Ideal for families with working parents—and that’s pretty much everyone now, right?—Levine’s cozy ode to counting down to the weekend should provide some solace to the lonely: “The hardest part of going to work is being apart from you. / Let’s count the days till we’re both at home with a special thing to do.” Levine smartly doesn’t put all of his eggs in the weekend basket, pausing to focus upon special moments of togetherness wherever they happen to fall: at breakfast, while getting on the bus, when the parents return at night, and during family time on the sofa. The diversity extends to geography; the town, seen in full on the title page, includes metropolitan, suburban, and rural areas, and families from each region share the spotlight.
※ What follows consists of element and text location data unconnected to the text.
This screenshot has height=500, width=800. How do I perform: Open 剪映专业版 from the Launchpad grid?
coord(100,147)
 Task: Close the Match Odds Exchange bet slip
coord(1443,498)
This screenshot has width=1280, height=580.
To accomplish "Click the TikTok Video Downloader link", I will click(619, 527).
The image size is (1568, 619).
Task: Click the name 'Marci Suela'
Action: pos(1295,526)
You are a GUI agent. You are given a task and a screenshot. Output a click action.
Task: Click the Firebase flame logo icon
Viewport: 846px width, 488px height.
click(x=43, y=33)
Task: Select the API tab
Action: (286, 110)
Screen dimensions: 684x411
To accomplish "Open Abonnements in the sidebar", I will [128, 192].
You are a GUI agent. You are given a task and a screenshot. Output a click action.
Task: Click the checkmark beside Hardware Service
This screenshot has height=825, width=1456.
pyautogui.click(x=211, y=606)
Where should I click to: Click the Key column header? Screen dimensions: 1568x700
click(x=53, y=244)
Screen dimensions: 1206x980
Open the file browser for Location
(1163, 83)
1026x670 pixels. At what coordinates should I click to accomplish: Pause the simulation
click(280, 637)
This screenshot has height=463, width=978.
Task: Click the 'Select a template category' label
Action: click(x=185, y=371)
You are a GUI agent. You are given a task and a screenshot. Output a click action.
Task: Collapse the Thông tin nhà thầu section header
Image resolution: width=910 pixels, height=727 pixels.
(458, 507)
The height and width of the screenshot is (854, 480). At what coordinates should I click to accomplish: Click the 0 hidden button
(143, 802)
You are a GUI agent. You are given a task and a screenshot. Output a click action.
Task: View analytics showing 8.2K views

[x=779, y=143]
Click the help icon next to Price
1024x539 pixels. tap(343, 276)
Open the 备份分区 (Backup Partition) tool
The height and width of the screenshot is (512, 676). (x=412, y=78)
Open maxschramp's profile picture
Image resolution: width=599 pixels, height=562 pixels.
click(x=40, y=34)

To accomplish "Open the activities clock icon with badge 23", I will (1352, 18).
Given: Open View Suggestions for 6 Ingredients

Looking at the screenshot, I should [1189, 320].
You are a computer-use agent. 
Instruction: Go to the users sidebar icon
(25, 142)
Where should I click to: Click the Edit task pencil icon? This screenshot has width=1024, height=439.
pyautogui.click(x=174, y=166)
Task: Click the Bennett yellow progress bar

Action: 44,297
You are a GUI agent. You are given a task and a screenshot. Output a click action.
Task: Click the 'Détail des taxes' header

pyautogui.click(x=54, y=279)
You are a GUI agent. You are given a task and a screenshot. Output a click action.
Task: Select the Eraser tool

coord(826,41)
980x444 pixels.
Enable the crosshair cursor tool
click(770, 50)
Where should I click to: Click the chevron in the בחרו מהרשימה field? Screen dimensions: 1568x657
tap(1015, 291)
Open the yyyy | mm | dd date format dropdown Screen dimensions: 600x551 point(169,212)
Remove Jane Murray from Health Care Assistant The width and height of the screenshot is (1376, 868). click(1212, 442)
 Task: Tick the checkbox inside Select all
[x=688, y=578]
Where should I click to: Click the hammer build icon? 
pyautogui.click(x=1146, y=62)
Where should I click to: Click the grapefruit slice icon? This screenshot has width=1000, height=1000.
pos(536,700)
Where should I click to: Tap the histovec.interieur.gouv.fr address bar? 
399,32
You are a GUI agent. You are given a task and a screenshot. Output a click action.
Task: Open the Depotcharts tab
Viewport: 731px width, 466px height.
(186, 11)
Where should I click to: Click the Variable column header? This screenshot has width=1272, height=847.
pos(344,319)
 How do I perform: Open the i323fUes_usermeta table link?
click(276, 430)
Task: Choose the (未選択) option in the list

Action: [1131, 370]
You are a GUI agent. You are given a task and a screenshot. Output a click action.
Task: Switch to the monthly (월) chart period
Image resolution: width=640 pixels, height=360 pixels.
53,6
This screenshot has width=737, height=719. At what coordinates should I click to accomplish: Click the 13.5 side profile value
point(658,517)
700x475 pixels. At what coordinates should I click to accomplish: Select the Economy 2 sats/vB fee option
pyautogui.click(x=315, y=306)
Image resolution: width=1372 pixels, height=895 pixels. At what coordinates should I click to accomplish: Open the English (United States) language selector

Hector’s grinning cartoon-style illustrations are delightful, based in reality but accented with unexpected color, such as the carnival stripes of a farmer’s distant field. But the book’s greatest accomplishment might be its crosssection of middle America: white, black, old, young, white-collar, blue-collar, straight, and gay (and—scandal!—the gay couple is pictured hanging out in the bedroom). It’s that rare book perceptive enough to recognize that the random moments are those we treasure most.
— Daniel Kraus
Congratulations Julian. It's a wonderful book. I just got to see your presentation at SCBWI Austin and was completely smitten with the illustrations, too. Way to go and good luck with it.